Glad you're doing better. *big hug*

Yes, I felt an enourmous

Yes, I felt an enourmous change after my 56 days....I had emotions that was huge for me. And I stopped feeling sorry for myself all the time.

"Doctors are trained that the symptoms of porn addiction are the primary illnesses...for which they hand out pills like candy...and that people only get addicted because they have those primary illnesses. Of course, sometimes a guy *does* have a primary illness."

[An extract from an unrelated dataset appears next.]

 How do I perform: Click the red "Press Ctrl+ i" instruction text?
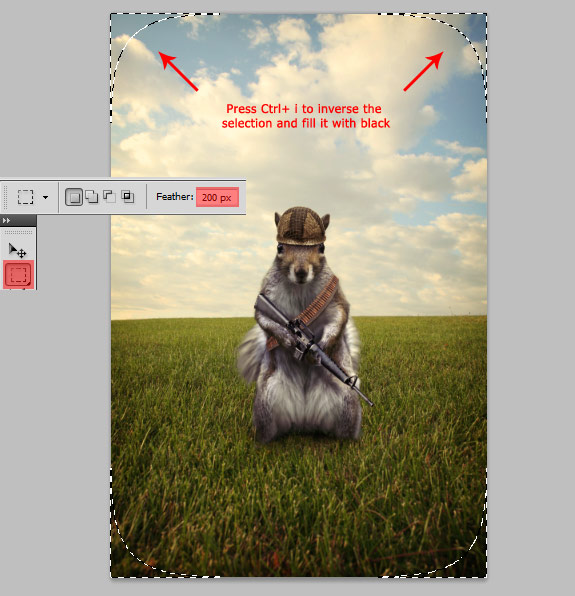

Yes, it is insane. I talked to this doctor one time (1) and we talked some, how I felt. He then prescribed zoloft, (SSRI) immidiatly, I think that is crazy. I stopped taking them after 4days, I felt not good.

I do not think pills is the the answer, exercise, sunlight, being with people is betters.

I read this, good book. Please enjoyment.

http://www.amazon.com/Healing-Without-Freud-Prozac-ebook/dp/B006B79IOA/r...

It's not only mental health

It's not only mental health pills. I got some muscle relaxants and even half a dose made me a bit wacky. I lived with someone briefly that "needed" muscle relaxants. He was a bit nuts and perhaps that was why.

Perhaps spend some time with those with Asperger's and see how you feel.

You are so right!

Pills are not the answer. I ate Zoloft like candy for years and it ended up being a terrible addiction in itself. Thank god I got off them.

I love your recipe for happiness! I wish doctors would prescribe that instead.

The book looks great. Thanks for the link.